* [Excerpt provided]:

------------------------------------

Some years ago, I was visiting the CIA with my daughter and was caught unawares by a flood.
Note: Despite my origins as the daughter of a Central Intelligence Agency official, this particular “CIA” was actually the Culinary Institute of America in Hyde Park, NY.
Oddly enough, what I remember from the day was not anything to do with cooking or classes, but standing in the bookshop with a flood of tears rolling down my cheeks.
Is it embarrassing, then, to admit that I do not recall what I read? Only that it was by Dr. King?
It is possible that it was his April 4, 1967 speech on the Vietnam War. I had not yet answered the call to write about Vietnam, but perhaps the whispers were getting stronger even then.
Yesterday, I was in the local high school library covering the resource desk and I had a few quiet moments, so I pulled a collection of their Vietnam books off the nonfiction shelf.
I was more than a little startled when two of the books highlighted King on their opening pages.
The Foreward of Great Speeches in History, The Vietnam War begins with a quote from King’s “I Have a Dream” speech.
Perhaps no speech in American history resonates as deeply as Martin Luther King Jr.'s "I Have a Dream,” delivered in 1963 before a rapt audience of 250,000 on the steps of the Lincoln Memorial in Washington, D.C. Decades later, the speech still enthralls those who read or hear it, and stands as a philosophical guidepost for contemporary discourse on racism.

------------------------------------

* [Raw data]:
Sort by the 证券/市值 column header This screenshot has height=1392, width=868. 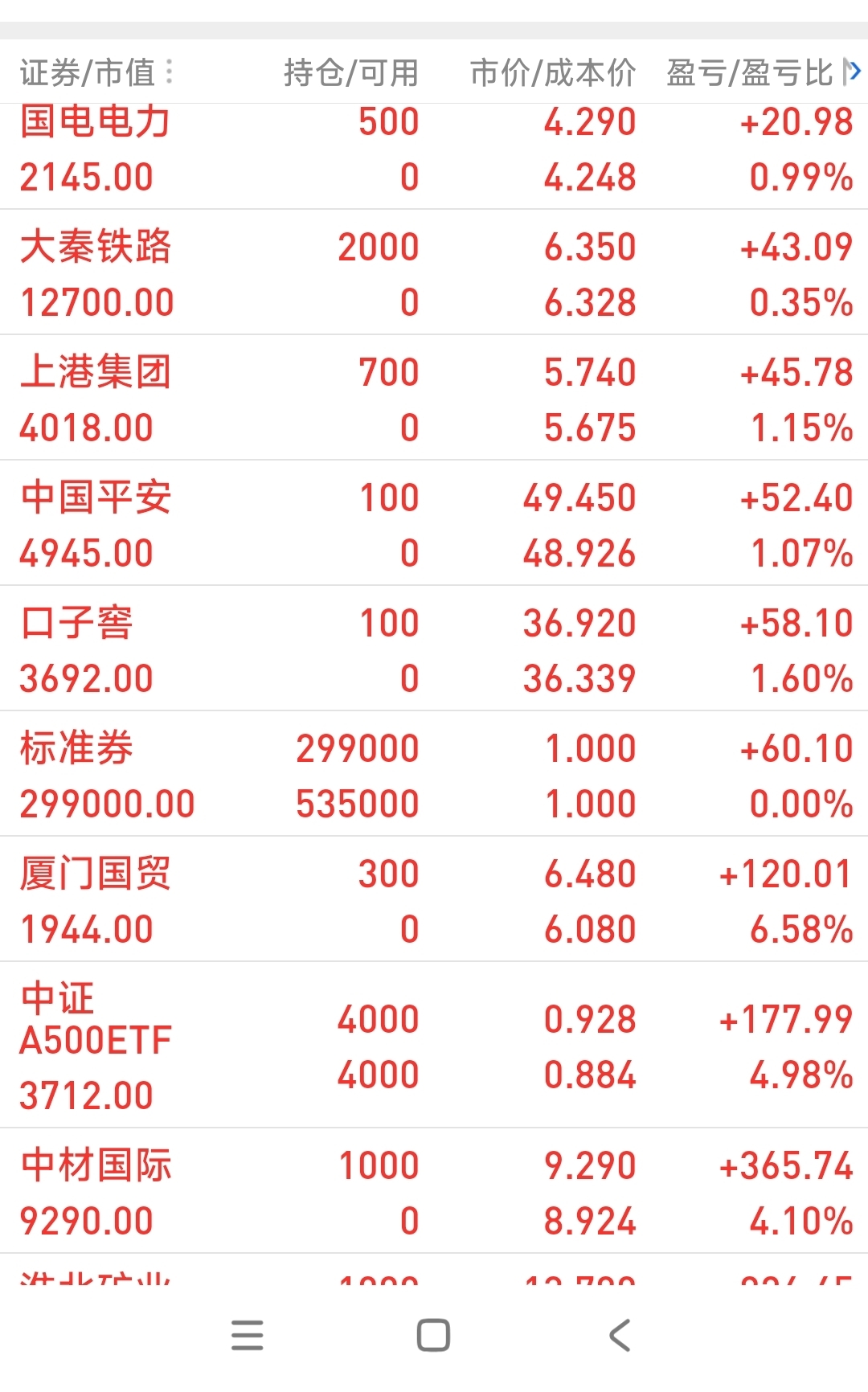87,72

------------------------------------

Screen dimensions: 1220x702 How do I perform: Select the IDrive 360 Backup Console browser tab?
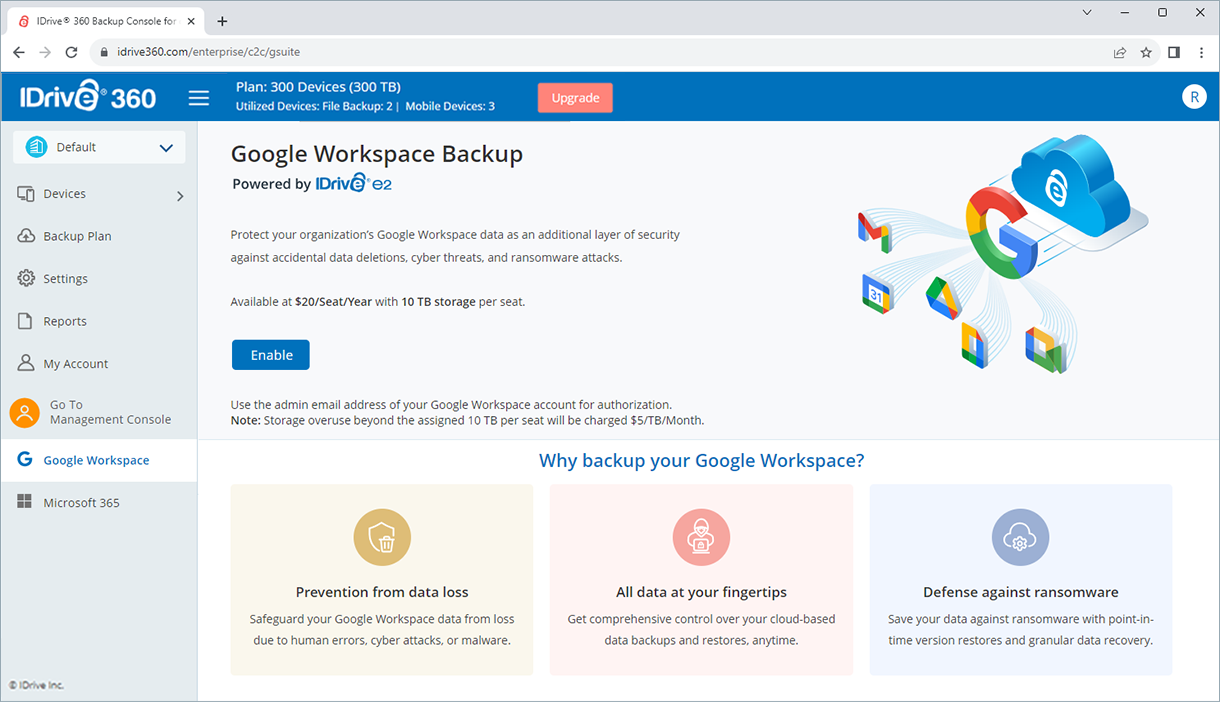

------------------------------------

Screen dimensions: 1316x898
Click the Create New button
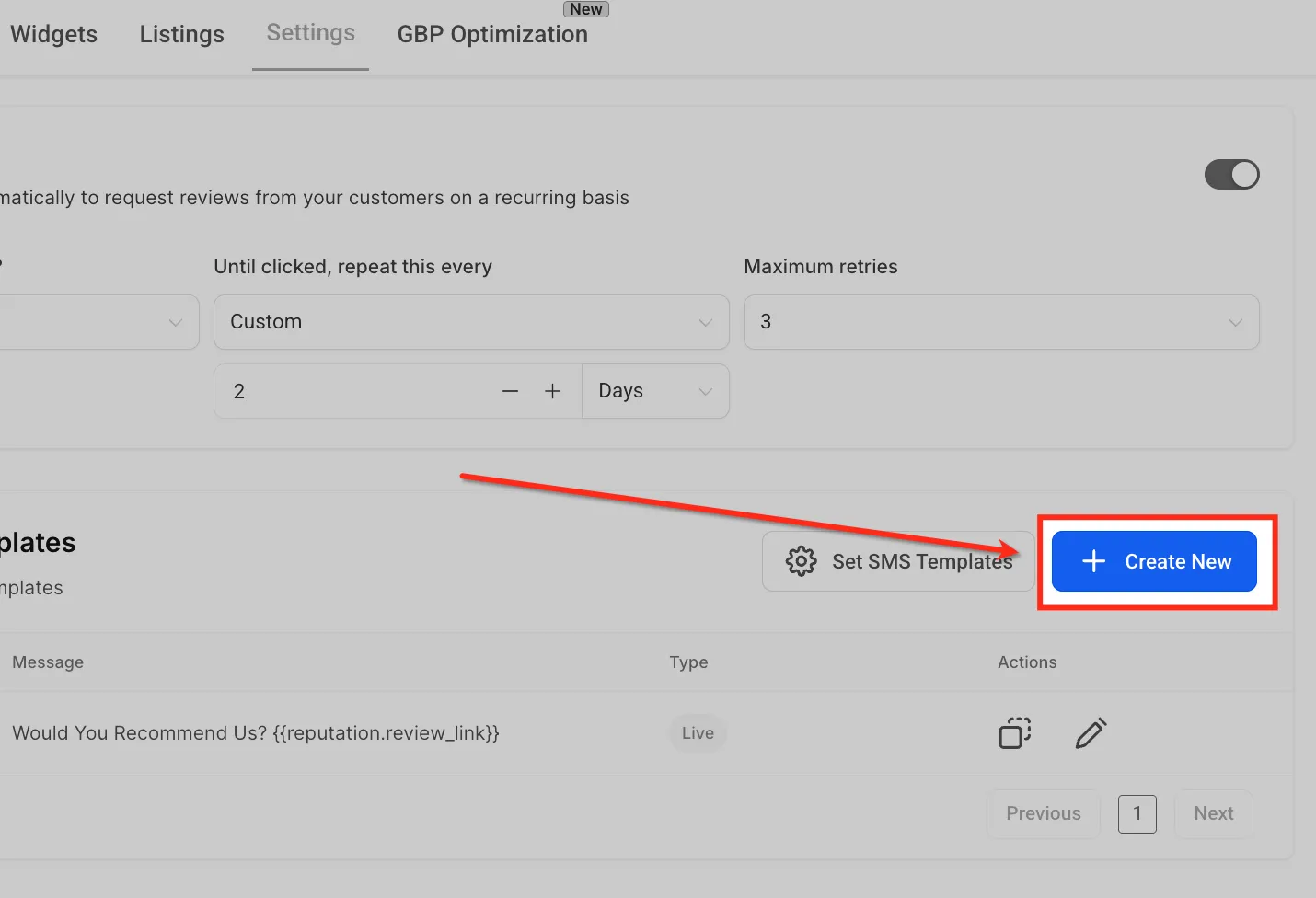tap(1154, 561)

------------------------------------

* [Actions to take]:
(a) Reproduce the essay on Dr. King and the Vietnam War from "Note: Despite my" to "the nonfiction shelf.".
(b) Carry on the essay on Dr. King and the Vietnam War, starting after its final sentence.

* [Task responses]:
(a)
Note: Despite my origins as the daughter of a Central Intelligence Agency official, this particular “CIA” was actually the Culinary Institute of America in Hyde Park, NY.
Oddly enough, what I remember from the day was not anything to do with cooking or classes, but standing in the bookshop with a flood of tears rolling down my cheeks.
Is it embarrassing, then, to admit that I do not recall what I read? Only that it was by Dr. King?
It is possible that it was his April 4, 1967 speech on the Vietnam War. I had not yet answered the call to write about Vietnam, but perhaps the whispers were getting stronger even then.
Yesterday, I was in the local high school library covering the resource desk and I had a few quiet moments, so I pulled a collection of their Vietnam books off the nonfiction shelf.

(b)
The book contains the full text of his April 4, 1967 speech, “The Vietnam War is a Symptom of an American Spiritual Malady.”
In Viet Thanh Nguyen’s Nothing Ever Dies, he quotes that very speech in his prologue. (Nguyen is the author of the 2015 Pulitzer-prize winner, The Sympathizer.)
. . . the most succinct explanation that I have found about the meaning of the war, at least for Americans, comes from Martin Luther King Jr. “If America's soul becomes totally poisoned,” he said, “part of the autopsy must read ‘Vietnam.’ . . . [it] is but a symptom of a far deeper malady within the American spirit.”
I am quite awed at the happenstance of coming across those quotes just days before the national holiday on Monday.
Like many things in my Vietnam project, the coincidence seem both propitious and fated to encourage me.
I hope they fill you with wonder as well.
I wish you a very happy—and thoughtful—Martin Luther King, Jr. Day on Monday.
Oh dearest you. Propitious indeed. Onward.